----- Source extract -----
Their first work, Bajofondo Tango Club, was also the first release of VIBRA, a division of SURCO dedicated to researching electronica and its crossings with the various sources of Latin American music. The album, released in November 2002, features a very long list of guest artists and it’s worth mentioning the participation of Jorge Drexler, Adriana Varela, Cristóbal Repetto, Adrián Iaies, Didi Gutman and Pablo Mainetti, among others. Bajofondo Tango Club quickly caused a stir in Argentina and all over the world because of the originality of its proposition; the songs could be heard in clubs as well as dance parties. This work won the prestigious Premio Gardel as the "Best Electronica Music Album" in Argentina –where the sales reached Triple Platinum- and won a Latin Grammy award as the "Best Instrumental Pop Album". The album has sold more than 300,000 copies all over the world. After selling out at the Teatro Oriente (Chile), Teatro Ateneo (Argentina) and Sala Zitarrosa (Uruguay), the collective was invited to participate in the Pirineos Sur (España), Creamfields (Argentina) and Mostra Sesc (Brazil) festivals.
----- Dataset content -----
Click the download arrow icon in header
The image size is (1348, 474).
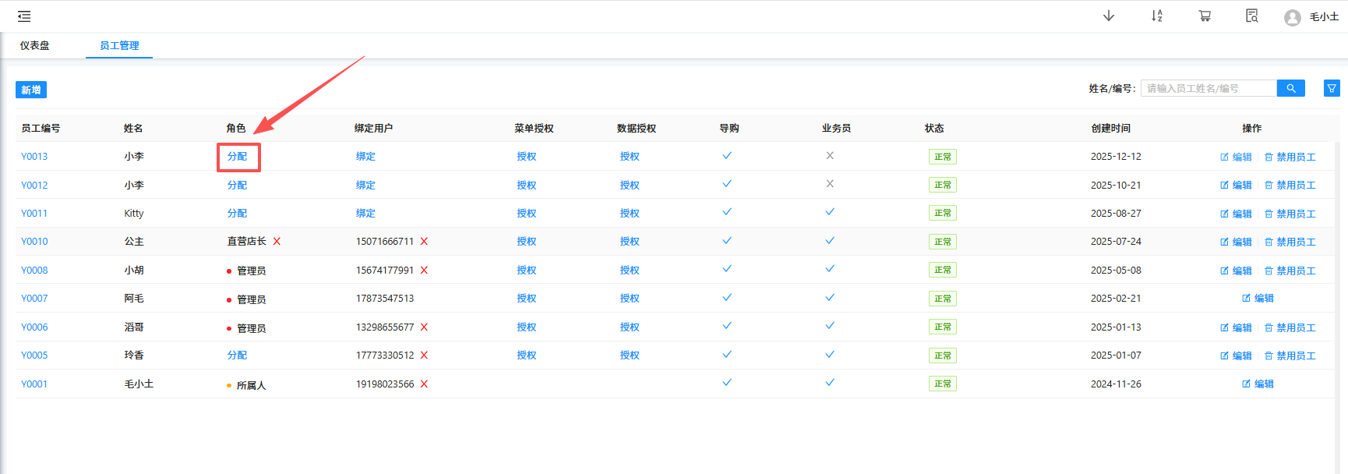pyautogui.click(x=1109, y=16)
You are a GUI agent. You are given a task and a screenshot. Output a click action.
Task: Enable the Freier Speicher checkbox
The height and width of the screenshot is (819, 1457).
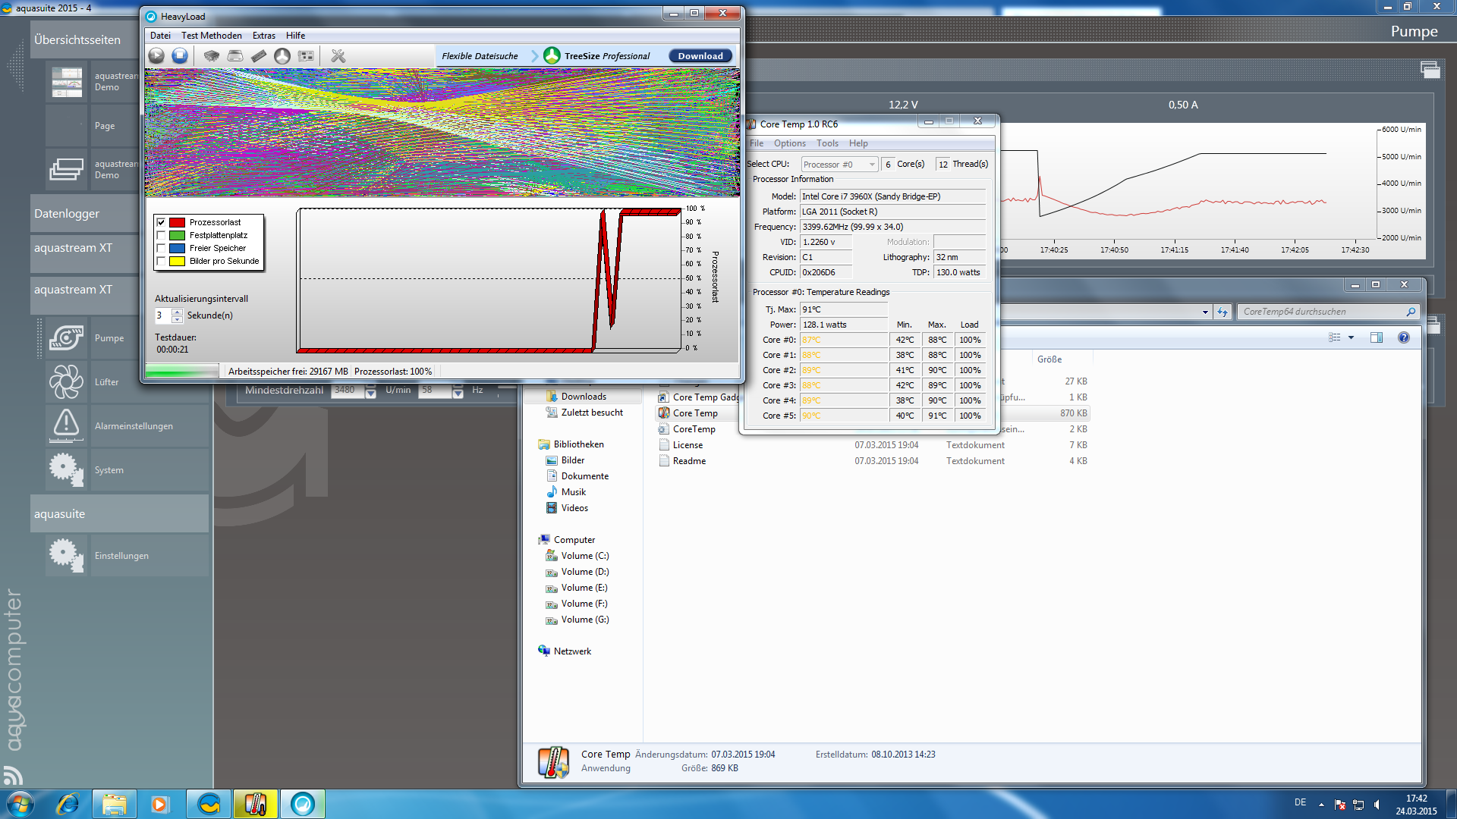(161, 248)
-----
Complete the following:
A. According to the Bajofondo passage, how many copies has the album sold around the world?
B. Carry the Bajofondo passage forward from its last sentence.
The rows have no connection to the Bajofondo passage.

Answer list:
A. More than 300,000 copies.

B.
Reflecting the idea of Bajofondo as a collective under which the members also develop their own works, in 2004 Luciano Supervielle –the youngest member of the band- released his solo album, Supervielle, presented by Bajofondo Tango Club and produced by Gustavo Santaolalla and Juan Campodónico. Besides the "regular members" of Bajofondo, Lágrima Ríos, Fernando Cabrera, Adriana Varela, Daniel Melingo, Cristóbal Repetto and rappers Contra Las Cuerdas, participate in the album, among others. Their versions of "No Quiero Otro" (by Piazzolla-Ferrer) and "Mateo y Cabrera", which utilizes a sample of the legendary Uruguayan composer and singer Eduardo Mateo, pay tribute to some of their main influences on both sides of the Rio de la Plata. Supervielle won another Premio Gardel as the "Best Electronica Music Album”. The unforgettable presentation of the album at the Teatro Solís in Montevideo was released in 2006 in the DVD Bajofondo Tango Club presenta: Supervielle en el Solís, under the direction of Pablo Casacuberta, and it documents this one in a lifetime event with astonishing quality of image and sound.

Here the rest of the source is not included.